◆ **Raw data**
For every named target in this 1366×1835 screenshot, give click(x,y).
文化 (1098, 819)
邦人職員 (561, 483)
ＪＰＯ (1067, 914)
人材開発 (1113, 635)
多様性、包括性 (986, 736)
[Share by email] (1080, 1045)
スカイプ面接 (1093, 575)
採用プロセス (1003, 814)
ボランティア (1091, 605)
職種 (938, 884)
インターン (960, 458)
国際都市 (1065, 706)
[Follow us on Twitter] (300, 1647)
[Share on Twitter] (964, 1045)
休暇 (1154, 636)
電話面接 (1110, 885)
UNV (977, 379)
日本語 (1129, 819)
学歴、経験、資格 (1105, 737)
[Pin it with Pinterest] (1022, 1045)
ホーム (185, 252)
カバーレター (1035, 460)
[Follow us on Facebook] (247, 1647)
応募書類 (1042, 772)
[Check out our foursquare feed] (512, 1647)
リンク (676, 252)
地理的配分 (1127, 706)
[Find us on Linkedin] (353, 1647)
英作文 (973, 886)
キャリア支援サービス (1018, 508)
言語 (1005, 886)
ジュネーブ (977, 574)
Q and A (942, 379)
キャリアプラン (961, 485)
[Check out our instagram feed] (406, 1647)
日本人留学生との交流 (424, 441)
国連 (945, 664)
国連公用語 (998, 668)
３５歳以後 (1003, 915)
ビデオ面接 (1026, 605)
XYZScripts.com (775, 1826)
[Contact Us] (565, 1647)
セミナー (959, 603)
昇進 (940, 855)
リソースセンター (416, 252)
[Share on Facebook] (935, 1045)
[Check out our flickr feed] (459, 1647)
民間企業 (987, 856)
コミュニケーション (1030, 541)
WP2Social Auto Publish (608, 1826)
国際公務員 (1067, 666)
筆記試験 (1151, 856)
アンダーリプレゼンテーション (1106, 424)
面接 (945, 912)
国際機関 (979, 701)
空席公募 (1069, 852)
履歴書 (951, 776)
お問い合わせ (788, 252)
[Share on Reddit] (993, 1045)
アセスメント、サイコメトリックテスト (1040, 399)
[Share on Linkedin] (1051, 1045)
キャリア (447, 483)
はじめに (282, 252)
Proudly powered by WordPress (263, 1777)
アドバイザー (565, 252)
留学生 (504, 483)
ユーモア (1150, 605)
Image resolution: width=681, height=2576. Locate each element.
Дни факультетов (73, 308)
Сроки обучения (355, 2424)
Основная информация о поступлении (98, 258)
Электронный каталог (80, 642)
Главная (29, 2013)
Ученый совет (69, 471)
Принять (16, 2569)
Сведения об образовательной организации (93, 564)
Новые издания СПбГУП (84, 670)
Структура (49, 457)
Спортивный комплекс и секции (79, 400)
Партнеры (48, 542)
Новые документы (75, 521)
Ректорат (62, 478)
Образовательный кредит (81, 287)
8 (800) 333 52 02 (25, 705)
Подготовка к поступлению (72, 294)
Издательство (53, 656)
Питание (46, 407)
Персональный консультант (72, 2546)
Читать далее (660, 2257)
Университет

◆ **Problem statement**
Using the data above, reproduce exactly the lines between those holding "Основная информация о поступлении (98, 258)" and "Структура (49, 457)", inclusive, and no others.

◆ **Response to this task**
Основная информация о поступлении (98, 258)
Электронный каталог (80, 642)
Главная (29, 2013)
Ученый совет (69, 471)
Принять (16, 2569)
Сведения об образовательной организации (93, 564)
Новые издания СПбГУП (84, 670)
Структура (49, 457)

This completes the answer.